··· Data extract

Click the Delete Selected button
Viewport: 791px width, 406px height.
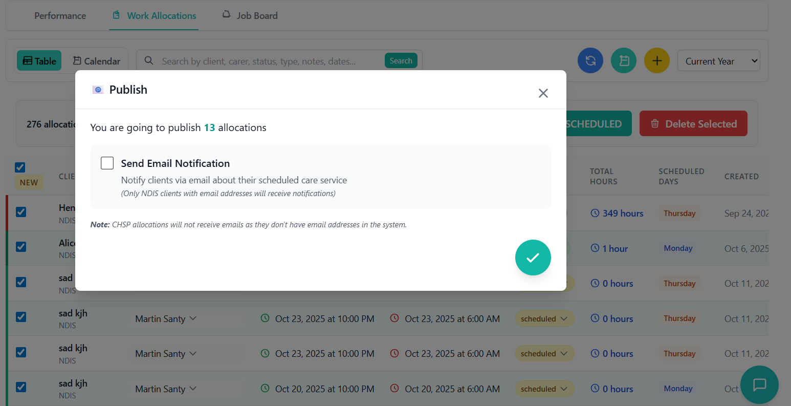click(693, 124)

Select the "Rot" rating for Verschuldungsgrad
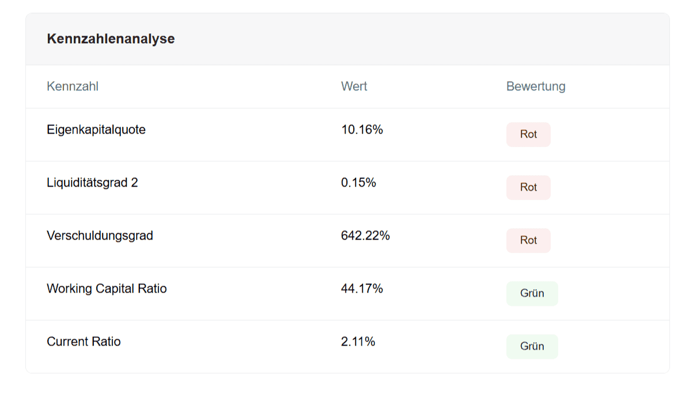click(528, 240)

······

Exercise brief: Retype all the entries exactly; drop the pictures.

Task solution:
Click the Delete Selected button
Viewport: 791px width, 406px height.
click(693, 124)

Select the "Rot" rating for Verschuldungsgrad
click(528, 240)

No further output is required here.